WORK REQUEST:
In the listing below, how many lines contain the word "will"? Answer with the number alone.

INFORMATION PROVIDED:
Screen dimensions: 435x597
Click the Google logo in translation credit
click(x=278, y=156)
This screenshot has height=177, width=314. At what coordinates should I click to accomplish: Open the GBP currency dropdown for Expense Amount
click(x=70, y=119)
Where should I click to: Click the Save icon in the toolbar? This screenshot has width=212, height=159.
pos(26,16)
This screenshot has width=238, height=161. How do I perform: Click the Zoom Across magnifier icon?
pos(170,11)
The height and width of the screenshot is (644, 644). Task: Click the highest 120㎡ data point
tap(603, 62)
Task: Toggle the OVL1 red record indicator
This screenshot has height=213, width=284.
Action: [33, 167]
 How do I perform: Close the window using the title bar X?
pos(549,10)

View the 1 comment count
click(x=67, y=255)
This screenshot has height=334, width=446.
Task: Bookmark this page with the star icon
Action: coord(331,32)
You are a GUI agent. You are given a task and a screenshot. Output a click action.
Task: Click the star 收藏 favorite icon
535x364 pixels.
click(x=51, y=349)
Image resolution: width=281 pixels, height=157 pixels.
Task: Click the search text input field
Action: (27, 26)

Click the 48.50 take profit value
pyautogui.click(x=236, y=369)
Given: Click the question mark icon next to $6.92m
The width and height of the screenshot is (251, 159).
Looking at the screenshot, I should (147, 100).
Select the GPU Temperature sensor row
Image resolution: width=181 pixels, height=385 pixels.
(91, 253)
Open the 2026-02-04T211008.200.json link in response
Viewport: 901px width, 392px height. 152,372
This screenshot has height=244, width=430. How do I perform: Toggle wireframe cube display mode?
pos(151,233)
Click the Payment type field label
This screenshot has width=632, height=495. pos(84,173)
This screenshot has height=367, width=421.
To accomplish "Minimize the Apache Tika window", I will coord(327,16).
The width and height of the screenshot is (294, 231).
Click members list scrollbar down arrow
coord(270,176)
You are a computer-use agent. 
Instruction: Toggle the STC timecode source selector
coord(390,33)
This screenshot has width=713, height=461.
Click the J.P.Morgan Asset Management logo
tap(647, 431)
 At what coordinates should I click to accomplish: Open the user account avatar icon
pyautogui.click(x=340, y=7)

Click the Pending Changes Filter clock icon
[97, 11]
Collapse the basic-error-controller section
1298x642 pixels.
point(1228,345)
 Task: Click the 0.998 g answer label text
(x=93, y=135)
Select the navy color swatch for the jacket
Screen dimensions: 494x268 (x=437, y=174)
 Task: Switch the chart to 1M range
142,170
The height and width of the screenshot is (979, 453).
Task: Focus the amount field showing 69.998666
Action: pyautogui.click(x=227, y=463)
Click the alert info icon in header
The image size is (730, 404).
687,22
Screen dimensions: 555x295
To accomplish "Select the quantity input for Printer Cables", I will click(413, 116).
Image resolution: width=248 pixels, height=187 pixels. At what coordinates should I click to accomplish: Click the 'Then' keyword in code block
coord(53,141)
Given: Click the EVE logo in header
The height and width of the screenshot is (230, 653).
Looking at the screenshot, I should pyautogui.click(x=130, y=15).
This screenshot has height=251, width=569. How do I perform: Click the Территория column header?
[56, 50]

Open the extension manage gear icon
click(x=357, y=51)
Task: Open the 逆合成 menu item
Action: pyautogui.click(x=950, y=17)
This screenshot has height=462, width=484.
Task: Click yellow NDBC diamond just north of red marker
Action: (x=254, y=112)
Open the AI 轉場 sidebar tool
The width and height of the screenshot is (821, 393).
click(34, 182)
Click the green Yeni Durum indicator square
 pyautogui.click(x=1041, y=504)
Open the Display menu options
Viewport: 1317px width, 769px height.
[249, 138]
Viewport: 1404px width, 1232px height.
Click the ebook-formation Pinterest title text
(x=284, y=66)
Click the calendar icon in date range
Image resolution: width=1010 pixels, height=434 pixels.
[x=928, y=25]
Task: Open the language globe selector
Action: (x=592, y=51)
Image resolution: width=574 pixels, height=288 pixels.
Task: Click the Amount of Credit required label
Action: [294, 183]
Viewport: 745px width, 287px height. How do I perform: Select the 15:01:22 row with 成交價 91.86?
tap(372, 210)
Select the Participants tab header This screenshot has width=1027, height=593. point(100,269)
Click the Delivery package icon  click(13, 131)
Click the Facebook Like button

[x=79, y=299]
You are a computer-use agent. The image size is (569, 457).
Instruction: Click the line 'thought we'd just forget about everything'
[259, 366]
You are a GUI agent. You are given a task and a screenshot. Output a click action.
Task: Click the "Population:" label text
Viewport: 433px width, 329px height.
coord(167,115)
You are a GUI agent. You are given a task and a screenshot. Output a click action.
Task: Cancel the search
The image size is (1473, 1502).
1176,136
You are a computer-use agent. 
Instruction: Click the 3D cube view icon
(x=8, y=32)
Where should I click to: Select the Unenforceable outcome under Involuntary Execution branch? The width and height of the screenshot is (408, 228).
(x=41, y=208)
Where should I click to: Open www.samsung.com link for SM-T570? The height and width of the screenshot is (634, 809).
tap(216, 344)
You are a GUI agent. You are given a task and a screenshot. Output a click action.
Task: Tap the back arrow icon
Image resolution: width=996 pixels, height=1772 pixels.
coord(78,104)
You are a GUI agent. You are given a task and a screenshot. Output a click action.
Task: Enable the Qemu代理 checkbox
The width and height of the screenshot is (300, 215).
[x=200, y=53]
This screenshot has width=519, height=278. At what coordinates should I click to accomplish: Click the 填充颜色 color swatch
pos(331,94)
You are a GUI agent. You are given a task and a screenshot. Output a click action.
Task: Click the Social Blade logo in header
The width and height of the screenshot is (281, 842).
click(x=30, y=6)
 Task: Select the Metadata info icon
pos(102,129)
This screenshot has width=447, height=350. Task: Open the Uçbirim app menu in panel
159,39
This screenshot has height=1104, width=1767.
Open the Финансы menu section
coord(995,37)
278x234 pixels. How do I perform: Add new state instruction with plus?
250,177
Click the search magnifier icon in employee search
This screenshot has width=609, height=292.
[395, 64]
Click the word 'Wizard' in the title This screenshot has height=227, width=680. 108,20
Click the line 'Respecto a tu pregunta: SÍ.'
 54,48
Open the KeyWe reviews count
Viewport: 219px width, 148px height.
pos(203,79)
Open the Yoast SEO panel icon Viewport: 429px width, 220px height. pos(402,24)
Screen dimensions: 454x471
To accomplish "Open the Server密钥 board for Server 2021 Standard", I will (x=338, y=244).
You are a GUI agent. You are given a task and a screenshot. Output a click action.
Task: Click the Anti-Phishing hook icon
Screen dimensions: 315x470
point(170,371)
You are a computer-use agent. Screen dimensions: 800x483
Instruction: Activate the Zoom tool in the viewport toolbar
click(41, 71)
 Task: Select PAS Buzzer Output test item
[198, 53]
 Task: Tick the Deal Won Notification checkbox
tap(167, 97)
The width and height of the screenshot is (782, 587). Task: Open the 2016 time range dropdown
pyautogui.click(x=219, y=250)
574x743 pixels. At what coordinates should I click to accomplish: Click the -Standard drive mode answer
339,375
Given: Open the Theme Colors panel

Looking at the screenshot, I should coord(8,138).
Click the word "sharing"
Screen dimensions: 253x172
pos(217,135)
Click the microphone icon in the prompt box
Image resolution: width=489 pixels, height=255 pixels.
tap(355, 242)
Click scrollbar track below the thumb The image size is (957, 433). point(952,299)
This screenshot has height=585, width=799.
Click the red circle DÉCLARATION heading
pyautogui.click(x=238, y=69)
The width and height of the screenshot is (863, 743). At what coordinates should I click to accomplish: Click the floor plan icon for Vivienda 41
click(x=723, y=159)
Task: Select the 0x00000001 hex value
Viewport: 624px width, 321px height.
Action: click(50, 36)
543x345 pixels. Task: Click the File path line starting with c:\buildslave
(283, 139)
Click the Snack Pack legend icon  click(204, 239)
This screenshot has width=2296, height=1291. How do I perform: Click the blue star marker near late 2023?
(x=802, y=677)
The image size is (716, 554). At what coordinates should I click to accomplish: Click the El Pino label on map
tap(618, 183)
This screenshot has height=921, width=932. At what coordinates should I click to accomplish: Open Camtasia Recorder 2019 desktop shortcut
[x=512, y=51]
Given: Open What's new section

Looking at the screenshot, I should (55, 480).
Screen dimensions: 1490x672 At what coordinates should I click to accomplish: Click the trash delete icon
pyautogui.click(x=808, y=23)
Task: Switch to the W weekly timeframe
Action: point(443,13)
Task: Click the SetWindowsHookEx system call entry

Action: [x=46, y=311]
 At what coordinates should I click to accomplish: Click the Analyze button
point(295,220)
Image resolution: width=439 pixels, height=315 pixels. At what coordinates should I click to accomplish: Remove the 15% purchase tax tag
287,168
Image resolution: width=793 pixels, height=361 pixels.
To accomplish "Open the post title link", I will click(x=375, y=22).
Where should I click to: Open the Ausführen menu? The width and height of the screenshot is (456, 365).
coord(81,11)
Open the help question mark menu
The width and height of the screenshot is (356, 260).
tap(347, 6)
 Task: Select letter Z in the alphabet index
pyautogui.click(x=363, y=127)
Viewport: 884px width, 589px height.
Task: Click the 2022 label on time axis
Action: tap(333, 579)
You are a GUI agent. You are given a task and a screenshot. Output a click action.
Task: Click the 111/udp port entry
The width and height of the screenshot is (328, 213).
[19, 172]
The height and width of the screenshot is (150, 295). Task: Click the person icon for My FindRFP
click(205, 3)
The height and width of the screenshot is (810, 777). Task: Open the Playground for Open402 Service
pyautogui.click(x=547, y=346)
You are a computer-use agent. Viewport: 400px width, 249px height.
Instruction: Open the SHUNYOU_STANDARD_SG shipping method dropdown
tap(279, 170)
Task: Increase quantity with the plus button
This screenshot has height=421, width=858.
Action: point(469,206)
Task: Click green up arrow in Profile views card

TASK RESPONSE:
4